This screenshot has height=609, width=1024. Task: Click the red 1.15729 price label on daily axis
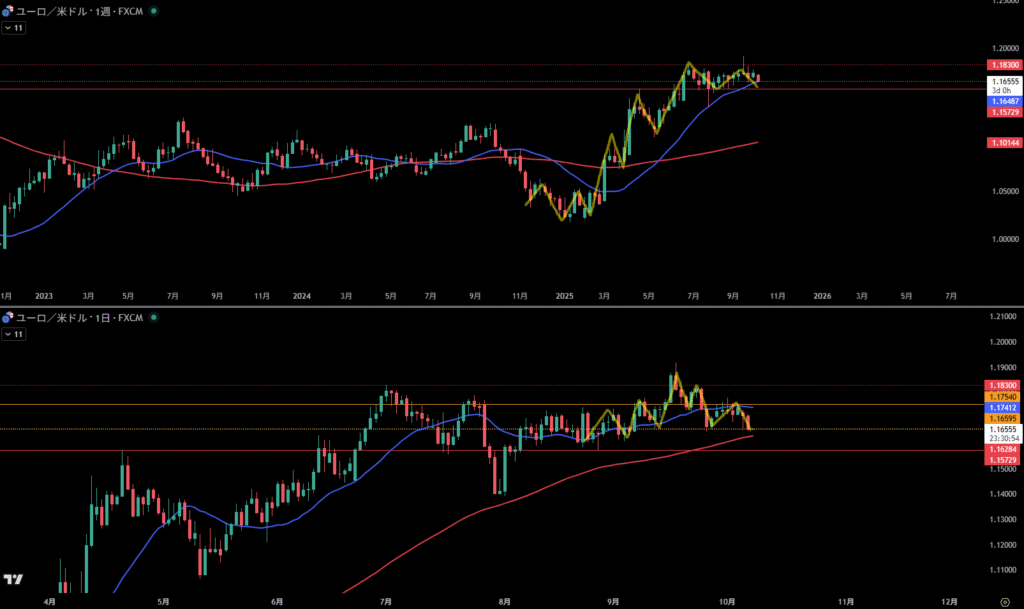click(1004, 460)
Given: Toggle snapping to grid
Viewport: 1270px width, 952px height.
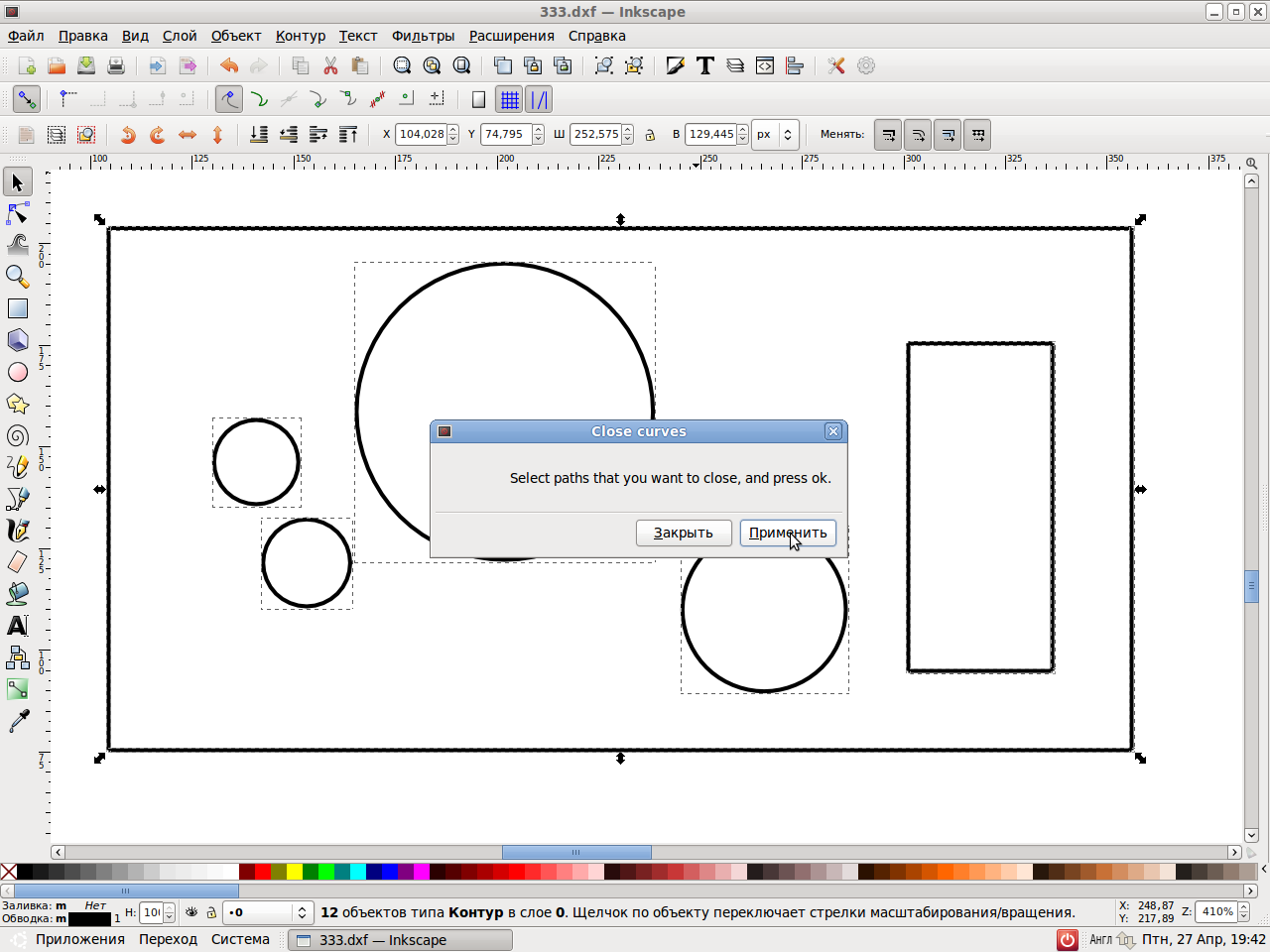Looking at the screenshot, I should click(x=509, y=100).
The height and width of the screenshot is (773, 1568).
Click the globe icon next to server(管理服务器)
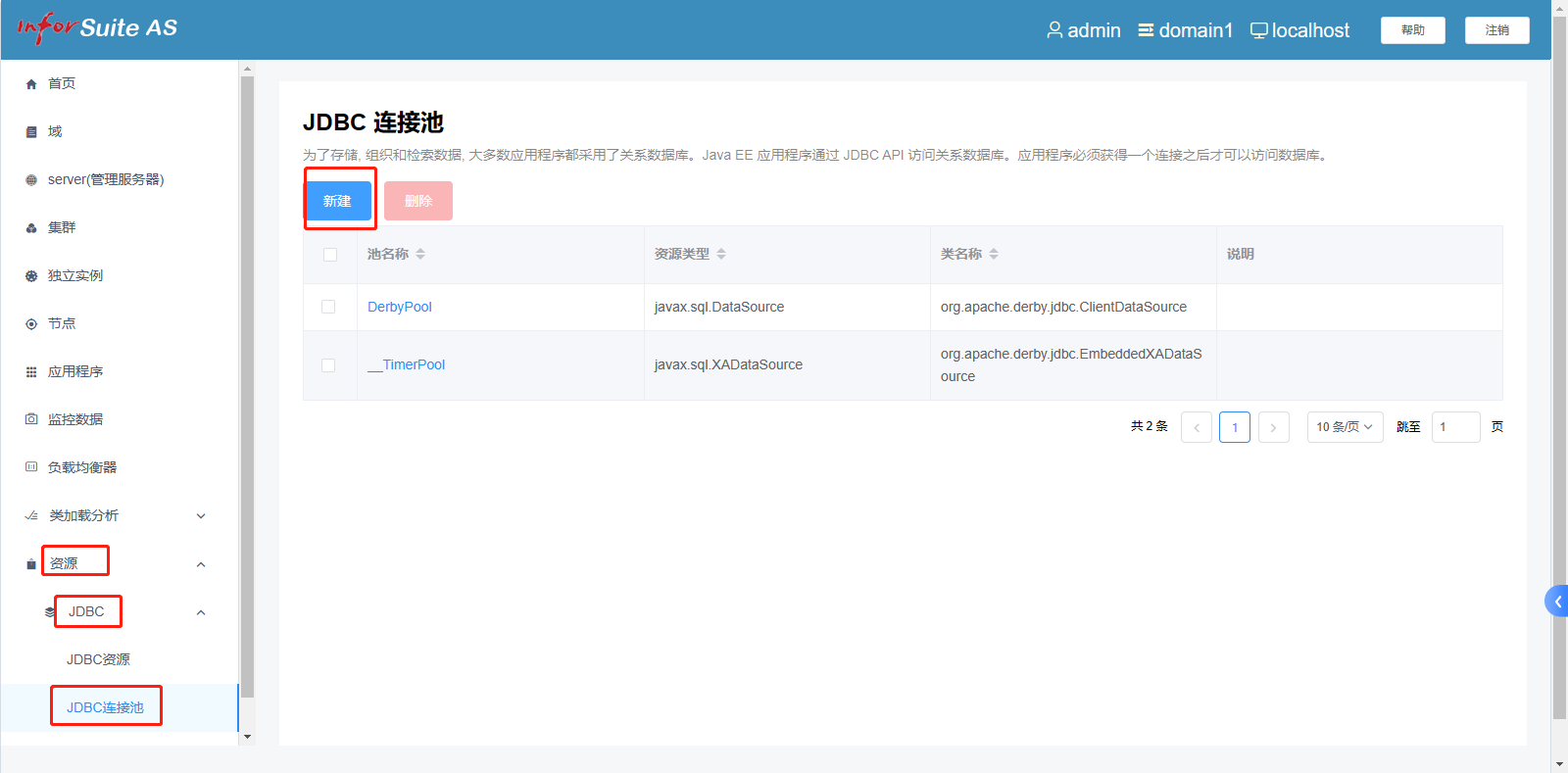[x=31, y=180]
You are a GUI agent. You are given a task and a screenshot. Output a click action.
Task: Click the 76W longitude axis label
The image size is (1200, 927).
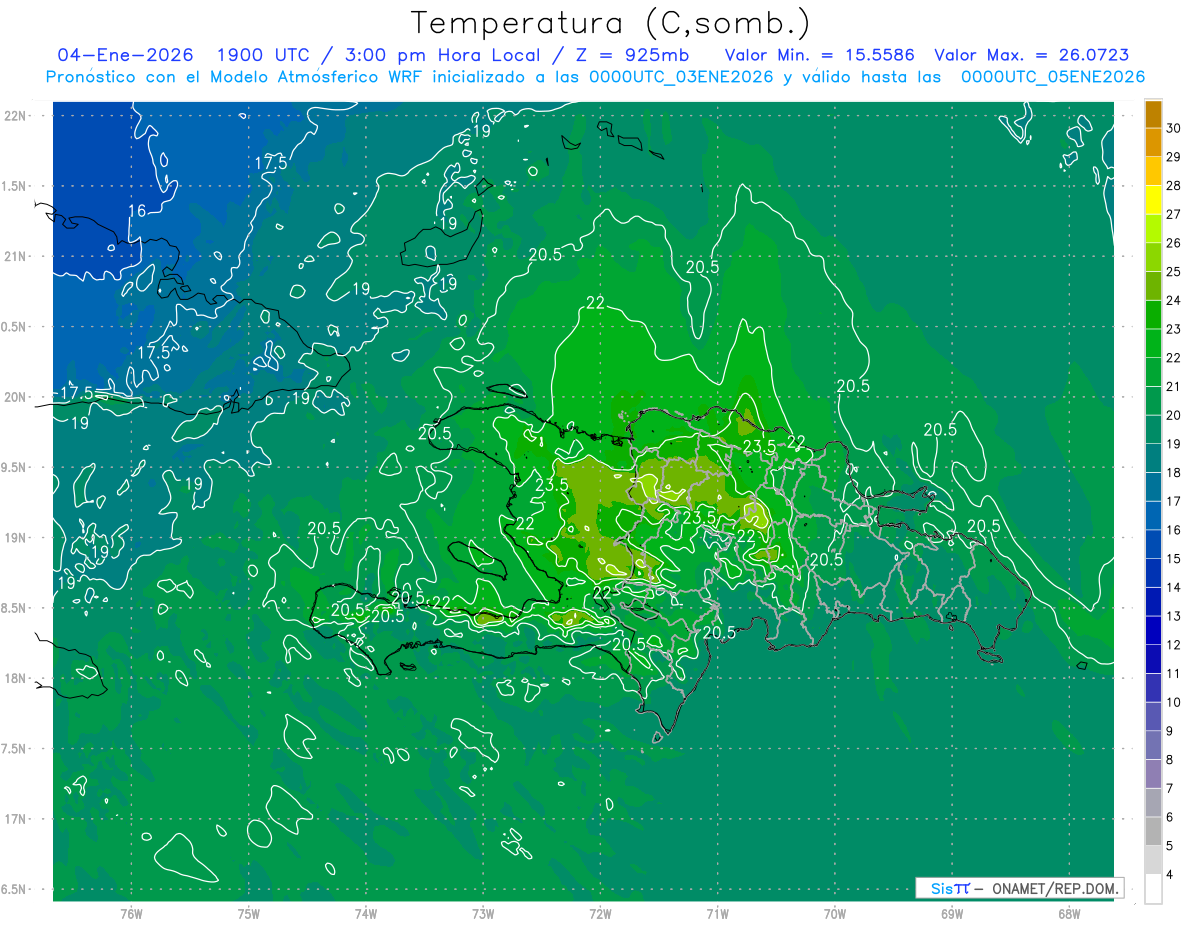pyautogui.click(x=131, y=913)
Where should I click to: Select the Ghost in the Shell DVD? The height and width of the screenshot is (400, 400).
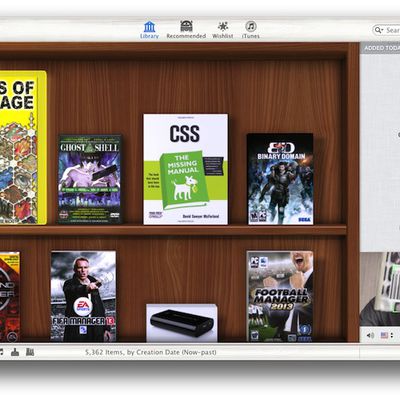[x=90, y=179]
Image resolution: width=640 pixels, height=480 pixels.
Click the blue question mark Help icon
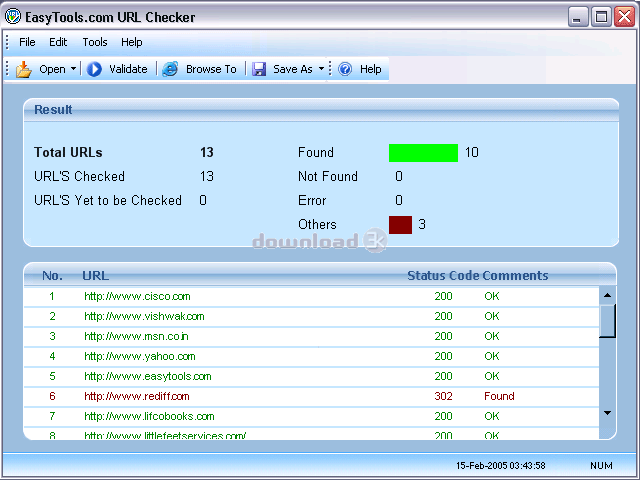pos(345,69)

### [Try it]
Your task is to reproduce all of the material exactly. The pictures stay out.

### [Solution below]
This screenshot has height=609, width=1024. Task: Click the red 1.15729 price label on daily axis
click(1004, 460)
Given: Toggle snapping to grid
Viewport: 1270px width, 952px height.
Looking at the screenshot, I should click(x=509, y=100).
The height and width of the screenshot is (773, 1568).
Click the globe icon next to server(管理服务器)
[x=31, y=180]
You are a GUI agent. You are given a task and a screenshot. Output a click action.
Task: Click the 76W longitude axis label
The image size is (1200, 927).
pyautogui.click(x=131, y=913)
Where should I click to: Select the Ghost in the Shell DVD? The height and width of the screenshot is (400, 400).
[x=90, y=179]
Image resolution: width=640 pixels, height=480 pixels.
Click the blue question mark Help icon
pos(345,69)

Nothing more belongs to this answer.